Hi,
TL;DR:
- QT_NO_SINGLE_ARG_QHASH_OVERLOAD changes semantics in 6.11.1 and dev
- delayed from strict mode 6.11 to 6.12 to give everyone more time
- check impact by buiding with macro enabled and qtbase past
abb639bea4df011b19607df4509187ebe91bbb59
(https://codereview.qt-project.org/c/qt/qtbase/+/729320)
- do not push a fix for public types without approval of the likes of Thiago,
Peppe, Ahmad, Ivan, Mårten, or me: BC is involved
- see Action Points at end of email
Long version:
We identified a problem with the way QT_NO_SINGLE_ARG_QHASH_OVERLOAD works, a
macro that aims to find qHash() overloads that are missing the seed argument.
In order to make such overloads work, Qt has provided a "1-to-2-arg qHash()
adapter" that, given a 1-arg qHash() overload, provides a 2-arg version that
calls the 1-arg one and then xors in the seed, simplified for illustration:
constexpr size_t qHash(const T &t, size_t seed) noexcept(noexcept(qHash(t)))
{ return qHash(t) ^ seed; }
There are two things to observe here:
First, this template is always a perfect match for any type T, so, in
particular, a _better_ match than one where a qHash() call would be resolved by
implicit conversion.. As such, it will be instantiated not just for any type
who only has a 1-arg qHash() overload, as intended, but for any qHash() call
that requires implicit conversion on either of the two arguments.
In addition to the intended usecase where the qHash() is lacking a seed
argument, this can happen if the type doesn't have a qHash() at all, but
implicitly converts to one that has (e.g. QRgba64 → quint64), or if the seed
argument has type != size_t (like Qt 5's uint, or, also seen, muscle memory
qsizetype).
If the adapter was simply removed, those calls would call the same qHash()
overloads as before, so it would still compile. Only qHash() functions without
a seed argument cause errors here (and even those may be overridden by a better
match that has a seed parameter, and a key that implicitly converts from the
type in question).
This is, btw, why std::hash has a struct to specialize rather than a function
to overload: to prevent implicit conversions.
None of this were a problem if not for the second thing to observe, which is
that qHash(x, seed) is a different calculation from qHash(x, 0) ^ seed! So the
two will, in general, give different results!
To understand why, note that any hashing function essentially hashes
chunk-by-chunk, using what's called a "combiner" to essentially do seed =
combine(seed, next-chunk) over and over again.

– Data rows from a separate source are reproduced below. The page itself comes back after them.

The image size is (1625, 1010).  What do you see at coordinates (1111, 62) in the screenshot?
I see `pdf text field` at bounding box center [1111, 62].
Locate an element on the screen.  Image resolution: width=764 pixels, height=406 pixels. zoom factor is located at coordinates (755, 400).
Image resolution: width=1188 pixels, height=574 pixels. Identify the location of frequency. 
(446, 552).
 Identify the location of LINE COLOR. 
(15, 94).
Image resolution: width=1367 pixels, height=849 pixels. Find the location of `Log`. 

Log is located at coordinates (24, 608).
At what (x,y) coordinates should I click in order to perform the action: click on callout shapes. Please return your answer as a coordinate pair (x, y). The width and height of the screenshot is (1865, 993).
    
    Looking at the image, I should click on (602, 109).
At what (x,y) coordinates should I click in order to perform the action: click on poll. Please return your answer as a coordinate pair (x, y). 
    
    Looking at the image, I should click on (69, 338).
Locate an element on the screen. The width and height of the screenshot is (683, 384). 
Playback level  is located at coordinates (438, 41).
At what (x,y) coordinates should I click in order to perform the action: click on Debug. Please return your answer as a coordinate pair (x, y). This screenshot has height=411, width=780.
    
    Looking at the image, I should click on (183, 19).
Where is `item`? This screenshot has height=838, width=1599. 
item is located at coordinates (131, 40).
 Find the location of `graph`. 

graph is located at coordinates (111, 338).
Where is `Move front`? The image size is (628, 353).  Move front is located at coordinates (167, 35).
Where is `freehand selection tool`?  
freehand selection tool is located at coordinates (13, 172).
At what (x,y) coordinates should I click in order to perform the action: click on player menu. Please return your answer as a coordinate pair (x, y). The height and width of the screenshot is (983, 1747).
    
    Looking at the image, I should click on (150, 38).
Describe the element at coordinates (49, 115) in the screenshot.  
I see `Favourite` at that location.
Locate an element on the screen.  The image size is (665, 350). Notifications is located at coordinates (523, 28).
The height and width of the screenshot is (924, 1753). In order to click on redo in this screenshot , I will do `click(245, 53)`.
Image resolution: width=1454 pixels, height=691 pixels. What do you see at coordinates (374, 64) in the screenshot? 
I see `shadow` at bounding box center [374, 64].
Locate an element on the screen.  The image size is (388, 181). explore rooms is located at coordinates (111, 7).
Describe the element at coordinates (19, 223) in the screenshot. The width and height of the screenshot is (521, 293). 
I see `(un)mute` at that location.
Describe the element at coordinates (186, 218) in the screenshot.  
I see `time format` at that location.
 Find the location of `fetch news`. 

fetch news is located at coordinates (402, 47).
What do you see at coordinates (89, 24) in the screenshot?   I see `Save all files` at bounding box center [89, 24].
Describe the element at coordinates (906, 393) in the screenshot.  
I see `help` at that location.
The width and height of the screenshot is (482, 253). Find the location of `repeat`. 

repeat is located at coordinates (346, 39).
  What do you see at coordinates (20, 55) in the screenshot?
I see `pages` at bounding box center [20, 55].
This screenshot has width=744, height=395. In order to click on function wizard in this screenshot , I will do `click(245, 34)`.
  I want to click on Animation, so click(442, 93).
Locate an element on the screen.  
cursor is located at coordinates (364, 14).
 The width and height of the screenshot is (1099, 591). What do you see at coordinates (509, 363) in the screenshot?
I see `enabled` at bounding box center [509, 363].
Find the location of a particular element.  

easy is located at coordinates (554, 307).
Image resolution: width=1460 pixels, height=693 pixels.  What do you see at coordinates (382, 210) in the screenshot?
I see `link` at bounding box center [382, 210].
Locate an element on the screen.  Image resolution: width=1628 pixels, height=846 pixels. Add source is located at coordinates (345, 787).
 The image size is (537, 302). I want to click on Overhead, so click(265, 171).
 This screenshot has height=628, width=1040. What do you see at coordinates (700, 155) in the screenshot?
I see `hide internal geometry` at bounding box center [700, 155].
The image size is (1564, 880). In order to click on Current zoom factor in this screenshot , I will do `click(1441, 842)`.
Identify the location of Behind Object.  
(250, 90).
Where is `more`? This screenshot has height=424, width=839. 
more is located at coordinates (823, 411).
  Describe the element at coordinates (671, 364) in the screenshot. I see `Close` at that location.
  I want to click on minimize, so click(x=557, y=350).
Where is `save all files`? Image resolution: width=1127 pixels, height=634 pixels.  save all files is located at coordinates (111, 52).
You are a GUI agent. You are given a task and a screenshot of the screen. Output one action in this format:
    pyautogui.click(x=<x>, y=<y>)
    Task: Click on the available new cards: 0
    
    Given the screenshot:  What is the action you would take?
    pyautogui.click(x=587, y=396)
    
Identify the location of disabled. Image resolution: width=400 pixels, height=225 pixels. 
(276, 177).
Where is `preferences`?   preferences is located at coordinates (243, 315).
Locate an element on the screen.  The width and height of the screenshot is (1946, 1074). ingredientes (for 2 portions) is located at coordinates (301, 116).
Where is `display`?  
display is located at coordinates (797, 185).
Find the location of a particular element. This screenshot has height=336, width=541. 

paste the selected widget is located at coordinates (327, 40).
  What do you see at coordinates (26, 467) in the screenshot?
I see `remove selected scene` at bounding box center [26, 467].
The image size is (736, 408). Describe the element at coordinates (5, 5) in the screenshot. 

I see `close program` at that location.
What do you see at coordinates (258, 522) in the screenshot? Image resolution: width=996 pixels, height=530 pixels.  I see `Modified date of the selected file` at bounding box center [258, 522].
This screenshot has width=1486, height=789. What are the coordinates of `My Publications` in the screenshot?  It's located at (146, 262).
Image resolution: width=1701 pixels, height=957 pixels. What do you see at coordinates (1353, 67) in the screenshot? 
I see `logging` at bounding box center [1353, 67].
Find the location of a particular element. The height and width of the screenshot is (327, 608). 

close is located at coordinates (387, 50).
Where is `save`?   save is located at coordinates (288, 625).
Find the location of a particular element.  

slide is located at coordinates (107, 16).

These combiners are chosen such
that the sequence of chunks _matters_ (you want {1, 2, 3} to hash to something
different than {3, 2, 1}, because they're not equal¹). So, without knowledge of
the _particular_ combiner used in Qt, the following should be obvious:
It makes a difference whether I start with a seed != 0 and then combine all the
chunks or whether I start with a seed == 0, combine all the chunks, and then
xor in seed at the end.
What this means is that if the 1-to-2-arg qHash() adapter is involved, even if
a qHash() overload eventually gets called that _has_ a seed argument, then the
value of qHash(x, seed) when using the adapter will differ from the value of
qHash(x, seed) when the underlying qHash() is called with implicit conversion.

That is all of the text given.